## TASK
Reproduce exactly the lines below, starting at the line that contains "Task: Click the M+ memory add button" and ending with the last line of the records, both included; leave out any pictures.

## Stored records
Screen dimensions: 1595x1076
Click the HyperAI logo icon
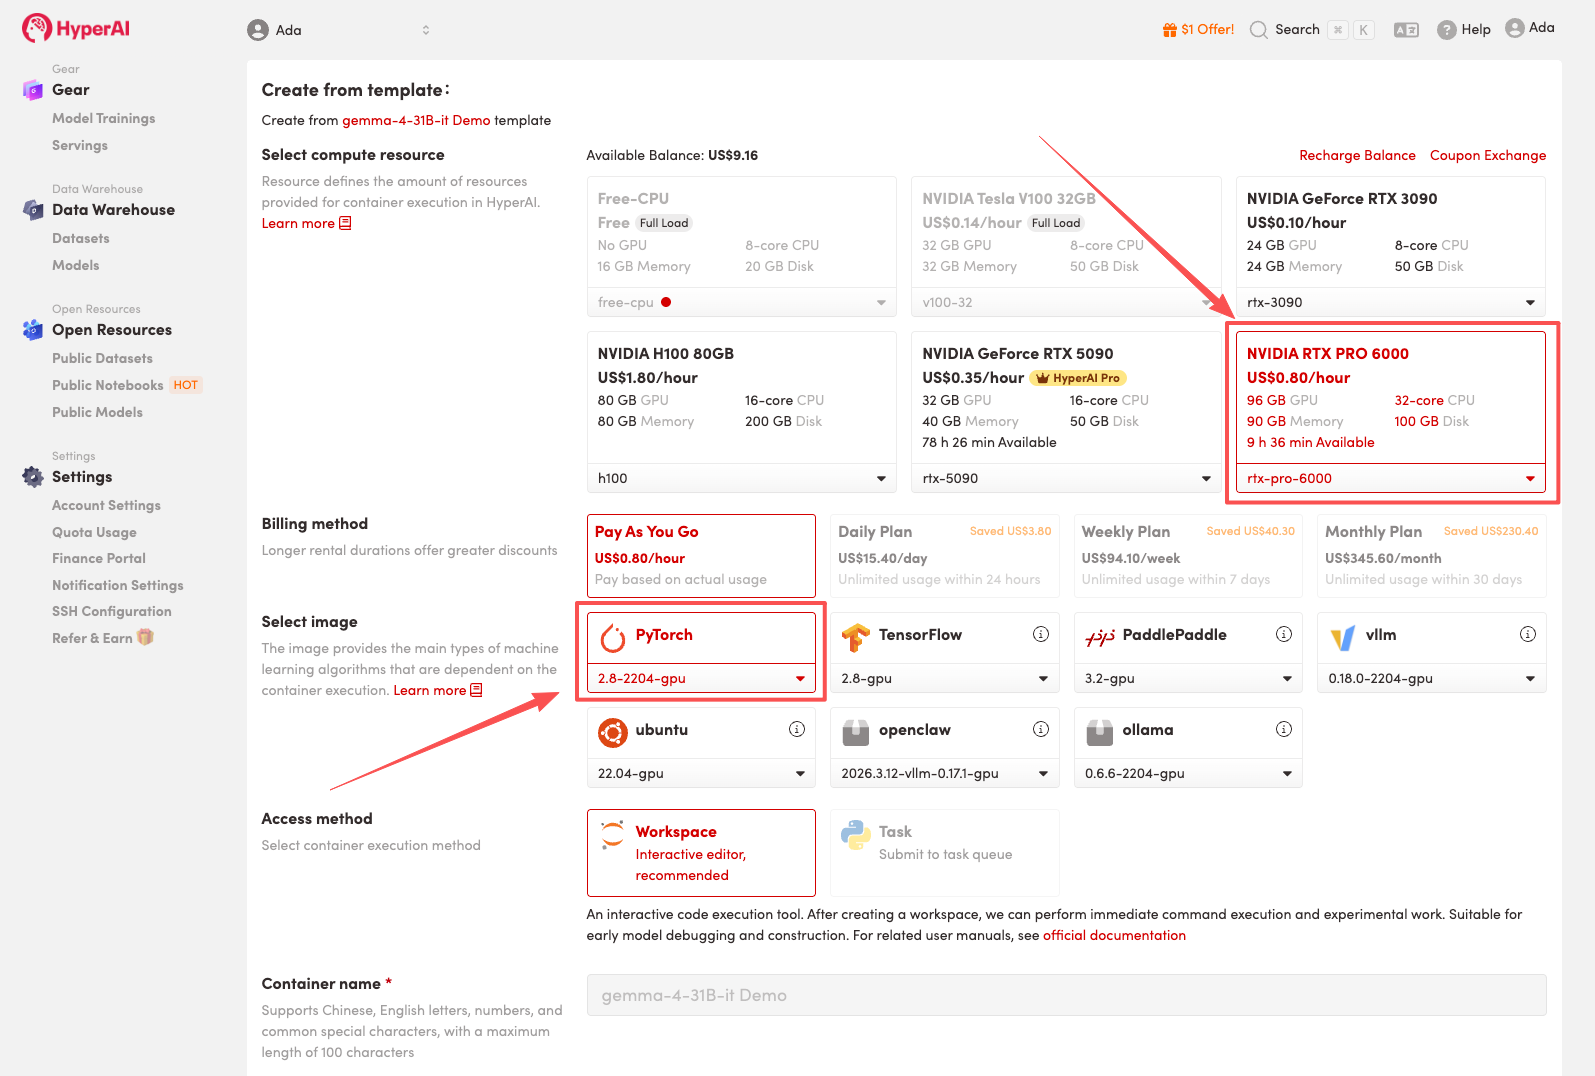[37, 28]
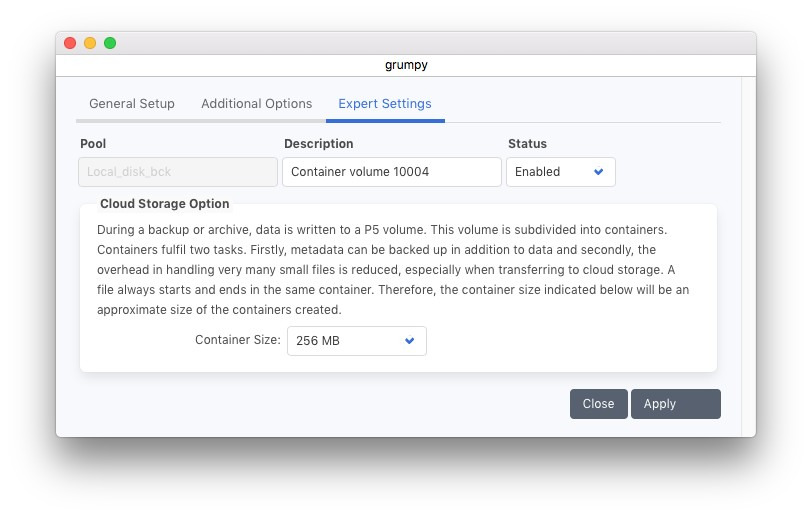Screen dimensions: 812x517
Task: Open the Status dropdown showing Enabled
Action: coord(560,172)
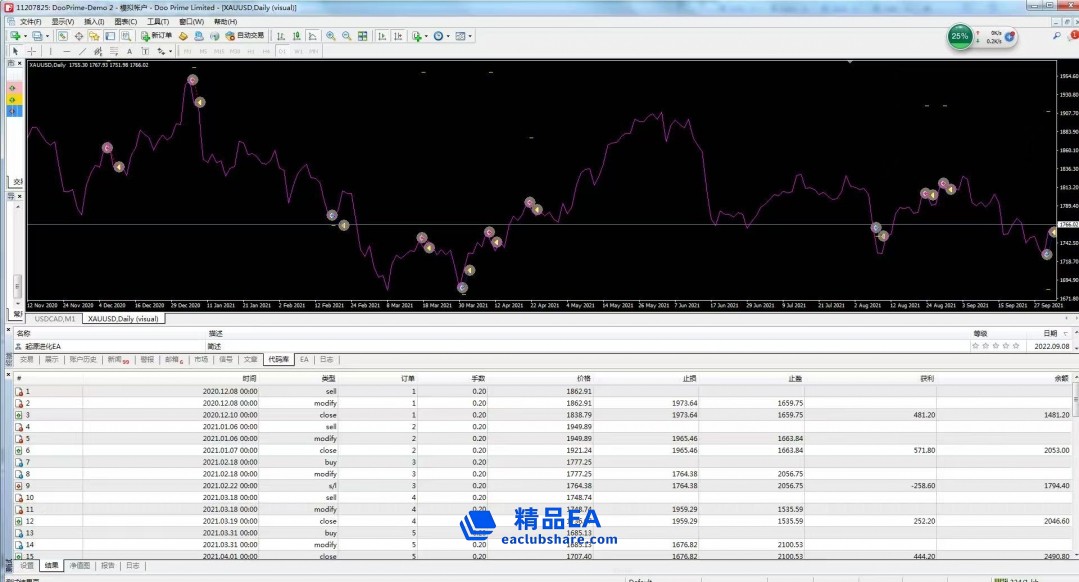Open the new chart dropdown arrow
The image size is (1079, 582).
(x=24, y=36)
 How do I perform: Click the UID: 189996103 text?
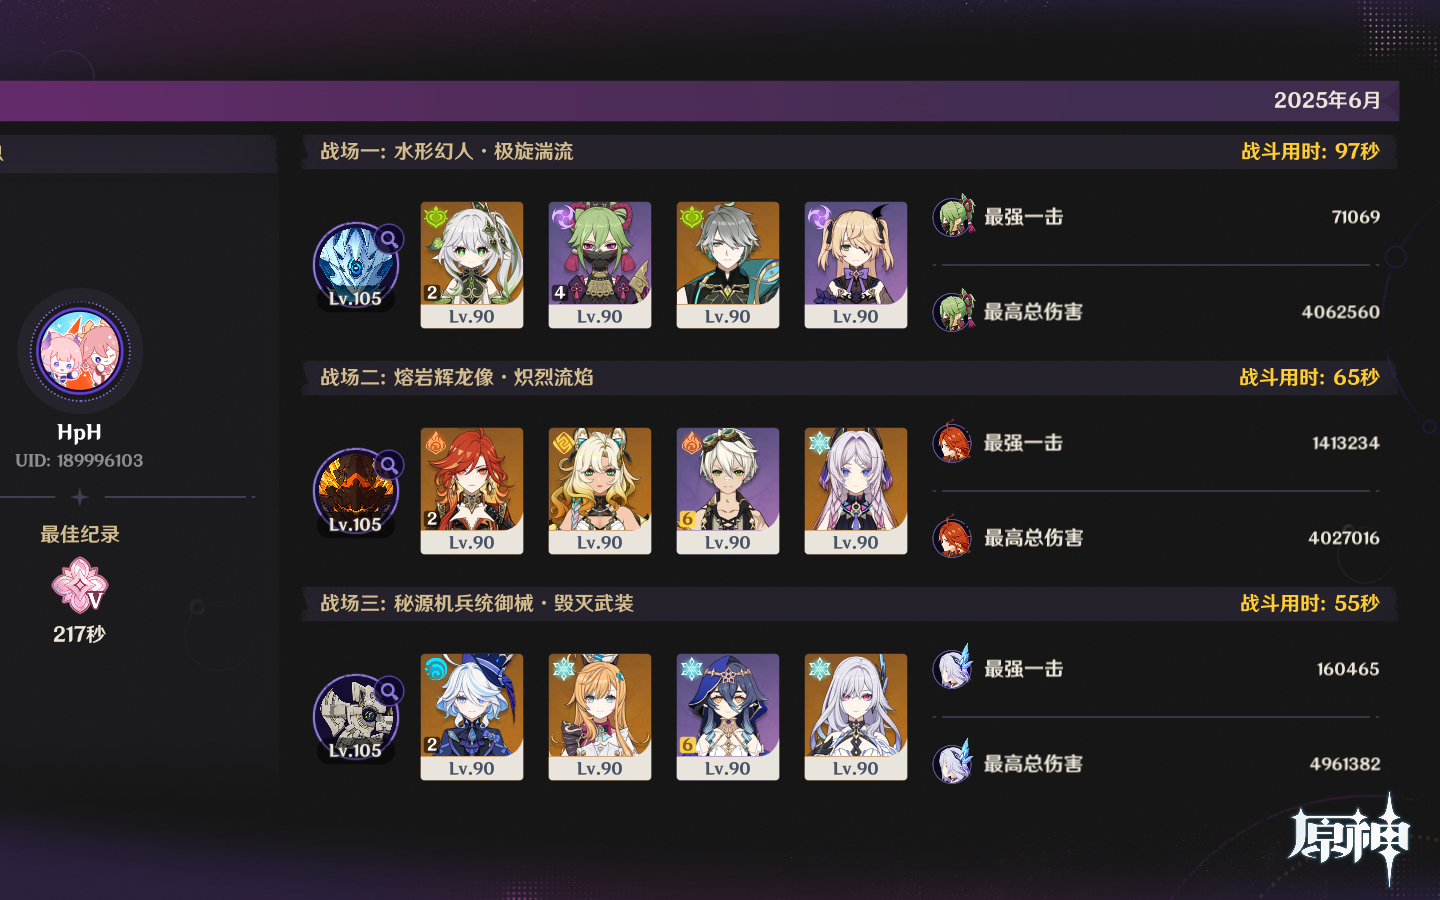pyautogui.click(x=79, y=461)
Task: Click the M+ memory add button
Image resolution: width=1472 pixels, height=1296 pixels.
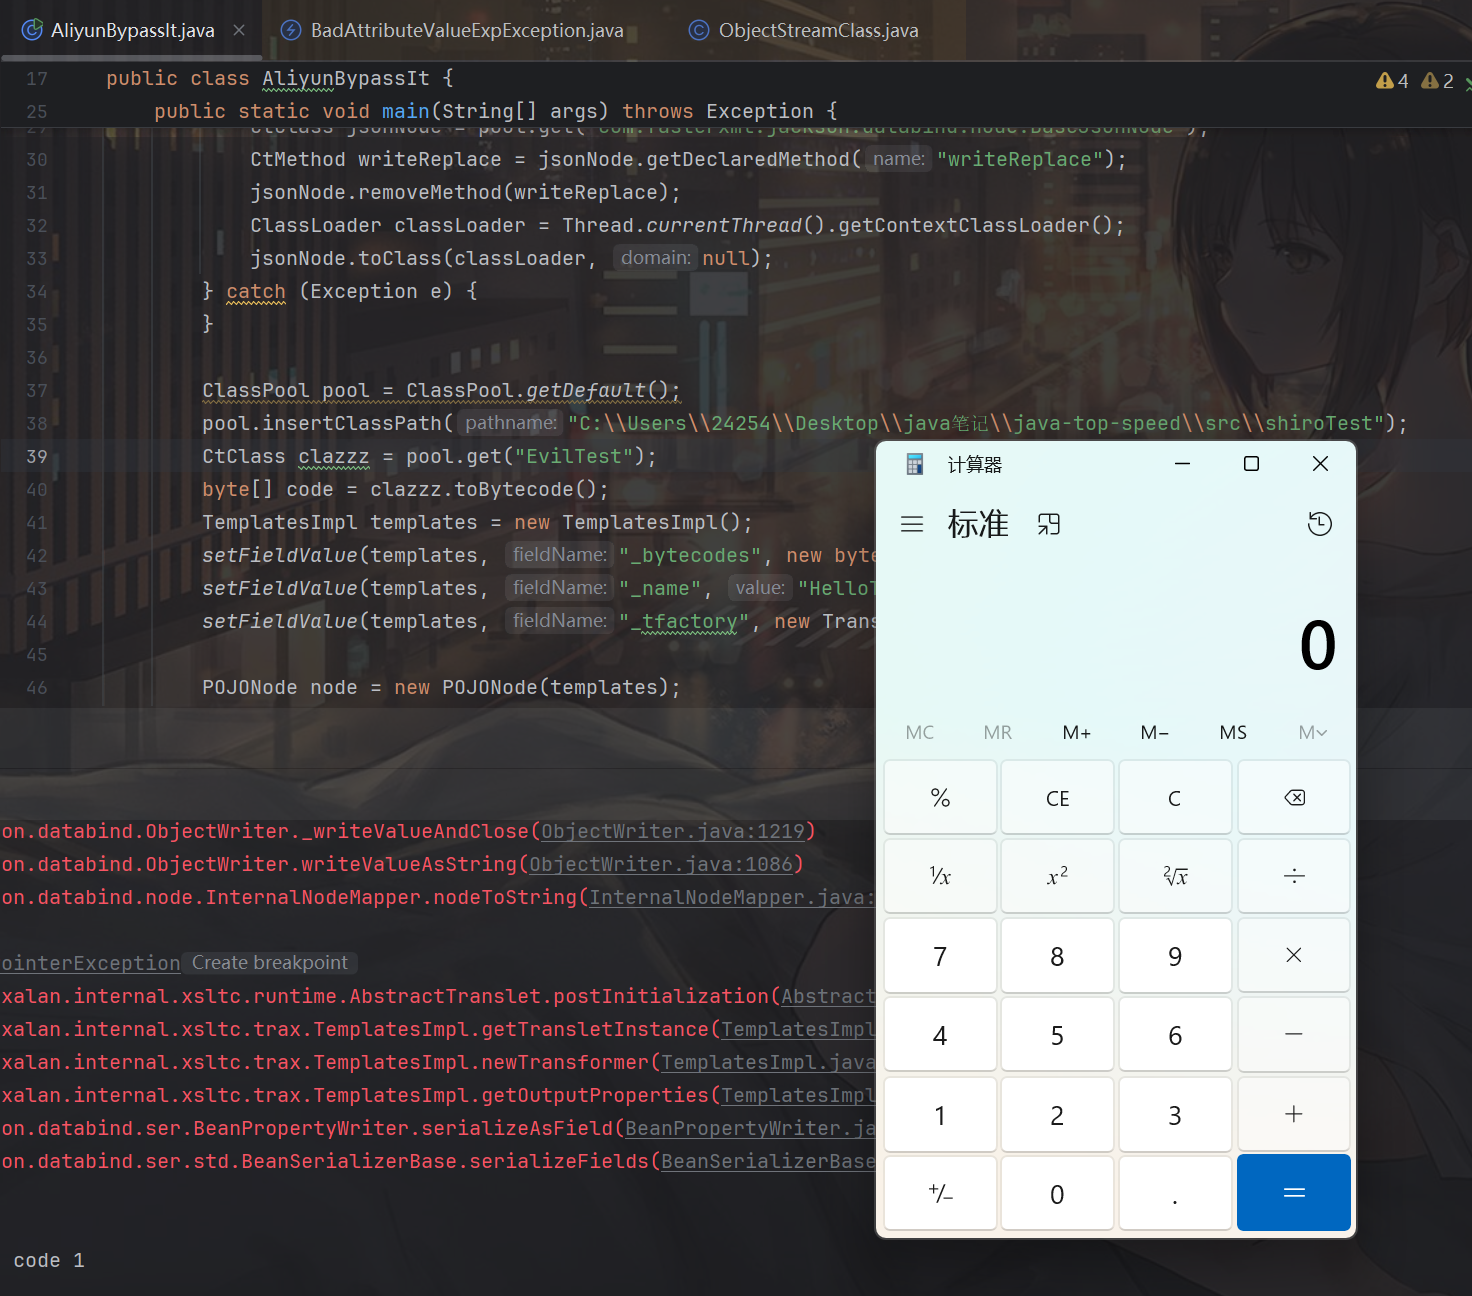Action: click(x=1076, y=733)

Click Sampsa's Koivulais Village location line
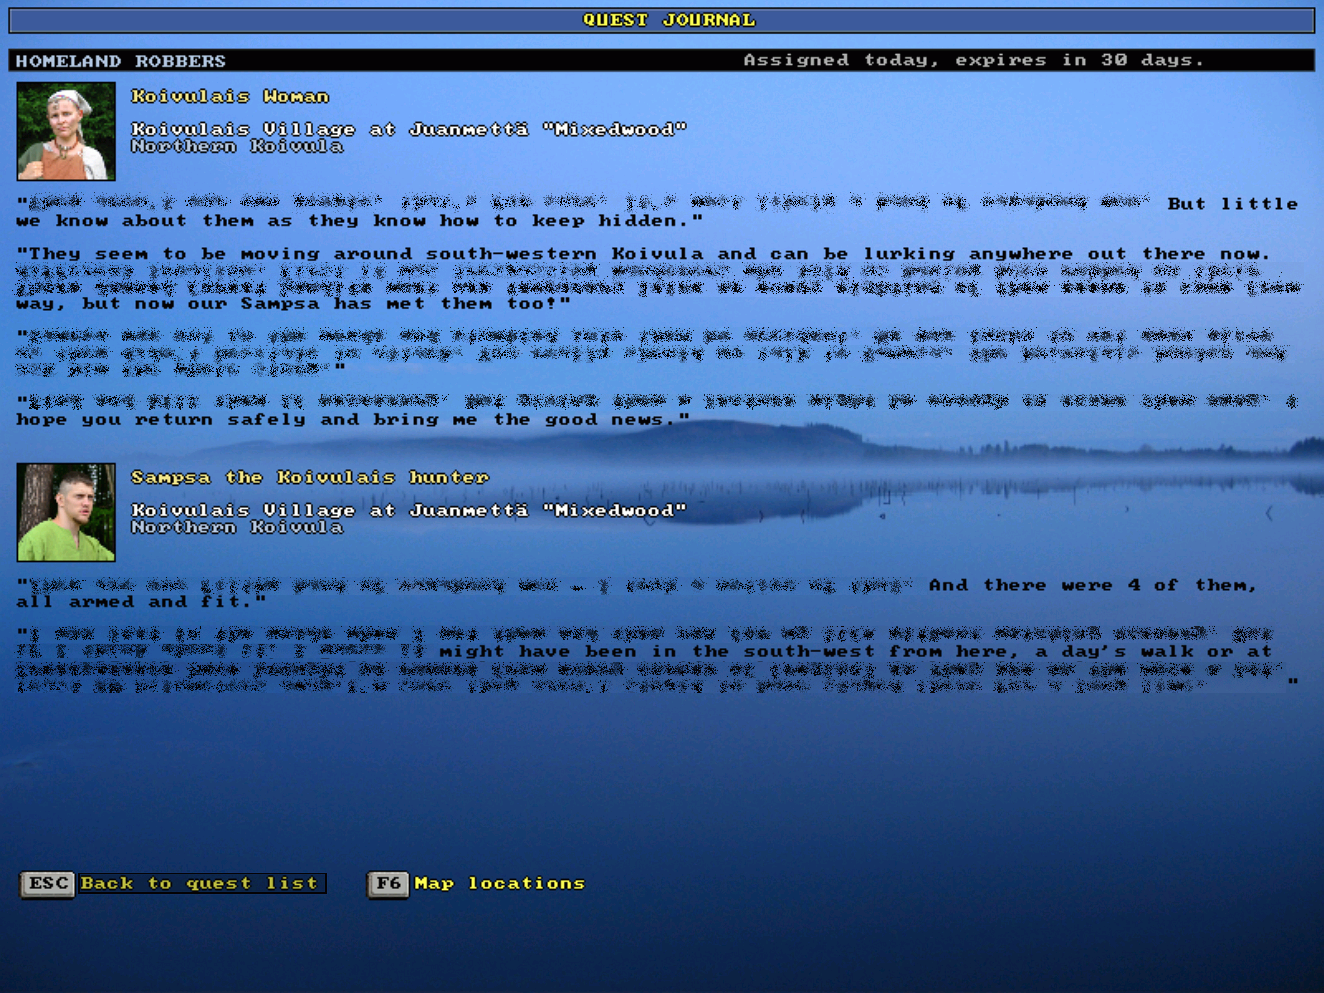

## REPLY
Task: Click the M+ memory add button
Image resolution: width=1472 pixels, height=1296 pixels.
Action: click(x=1076, y=733)

Click Sampsa's Koivulais Village location line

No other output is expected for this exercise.